Use S3 pre-signed URLs for files larger than 25MB or when you want to avoid uploading files directly.
model
string
Model ID to use for transcription (blockchain hex address or name).
Use the List Models endpoint to see available transcription models.
language
string
Language code (e.g., en, es, fr) to help improve transcription accuracy. If not specified, the model will attempt to detect the language automatically.
prompt
string
Optional text to guide the model’s transcription. Useful for proper nouns, technical terms, or specific vocabulary that may appear in the audio.
response_format
string
default:"json"
Format for the transcription response.
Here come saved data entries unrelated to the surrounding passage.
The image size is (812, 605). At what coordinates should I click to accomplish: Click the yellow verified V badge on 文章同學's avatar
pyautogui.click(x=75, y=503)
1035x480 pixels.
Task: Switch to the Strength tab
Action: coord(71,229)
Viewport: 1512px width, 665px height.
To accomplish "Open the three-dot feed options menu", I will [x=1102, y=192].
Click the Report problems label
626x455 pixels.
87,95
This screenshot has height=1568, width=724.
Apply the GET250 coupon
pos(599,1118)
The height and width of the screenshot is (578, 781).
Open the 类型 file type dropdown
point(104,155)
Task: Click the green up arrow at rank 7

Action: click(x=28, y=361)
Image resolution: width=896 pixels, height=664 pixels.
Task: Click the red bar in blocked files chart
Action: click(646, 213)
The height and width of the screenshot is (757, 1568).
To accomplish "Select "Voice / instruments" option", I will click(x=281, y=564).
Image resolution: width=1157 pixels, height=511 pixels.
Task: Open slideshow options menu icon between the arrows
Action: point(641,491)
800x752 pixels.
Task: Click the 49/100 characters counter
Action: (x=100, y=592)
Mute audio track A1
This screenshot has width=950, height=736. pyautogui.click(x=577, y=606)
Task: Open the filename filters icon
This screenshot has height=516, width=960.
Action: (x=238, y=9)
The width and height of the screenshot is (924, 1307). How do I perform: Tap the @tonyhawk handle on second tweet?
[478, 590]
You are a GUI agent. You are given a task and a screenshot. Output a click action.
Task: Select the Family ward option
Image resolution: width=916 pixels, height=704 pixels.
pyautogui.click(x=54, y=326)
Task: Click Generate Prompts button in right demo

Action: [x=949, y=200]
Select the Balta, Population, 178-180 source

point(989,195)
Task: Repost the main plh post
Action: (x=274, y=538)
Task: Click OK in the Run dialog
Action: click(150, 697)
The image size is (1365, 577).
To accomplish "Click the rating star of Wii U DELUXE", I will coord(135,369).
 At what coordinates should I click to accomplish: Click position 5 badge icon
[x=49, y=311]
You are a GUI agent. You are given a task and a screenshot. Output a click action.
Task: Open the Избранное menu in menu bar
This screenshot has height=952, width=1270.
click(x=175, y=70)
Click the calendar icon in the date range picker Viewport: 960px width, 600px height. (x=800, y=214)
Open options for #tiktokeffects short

Options:
  • json - JSON object with text and metadata
  • text - Plain text only
  • srt - SubRip subtitle format
  • verbose_json - Detailed JSON with word-level timestamps
  • vtt - WebVTT subtitle format
temperature
number
Sampling temperature between 0.0 and 1.0. Higher values make the output more random, lower values make it more deterministic.
timestamp_granularities
string
Comma-separated list of timestamp granularities. Options: word, segment. Only applicable when response_format is verbose_json.
enable_diarization
boolean
default:"false"
Enable speaker diarization to identify different speakers in the audio. Requires models that support this feature.
output_content
string
Output content type specification for advanced use cases.
session_id
string
Optional session ID to use for this request. If not provided, the system will automatically create or use the session associated with the API key.

Response

The response format depends on the response_format parameter:
text
string
Transcribed text (when response_format is json or text)
segments
array
Array of transcription segments with timestamps (when response_format is verbose_json)
words
array
Array of word-level timestamps (when timestamp_granularities includes word)

Example Request

import openai

client = openai.OpenAI(
    api_key="sk-xxxxxx",
    base_url="https://api.mor.org/api/v1"
)

# Upload audio file
with open("audio.mp3", "rb") as audio_file:
    transcript = client.audio.transcriptions.create(
        model="whisper-model",
        file=audio_file,
        response_format="verbose_json",
        timestamp_granularities=["word", "segment"]
    )

print(transcript.text)

Use Cases

Meeting Notes

Automatically transcribe meetings and generate searchable text records

Content Accessibility

Create captions and subtitles for video content

Voice Commands

Convert voice commands to text for voice-controlled applications

Podcast Transcription

Generate searchable transcripts for podcast episodes
Use verbose_json with timestamp_granularities to get word-level timestamps, which are useful for creating interactive transcripts or synchronizing with video.
Large audio files may take longer to process. For files over 25MB, consider using S3 pre-signed URLs instead of direct file uploads.
Speaker diarization can help identify different speakers in multi-person conversations, but requires models that support this feature.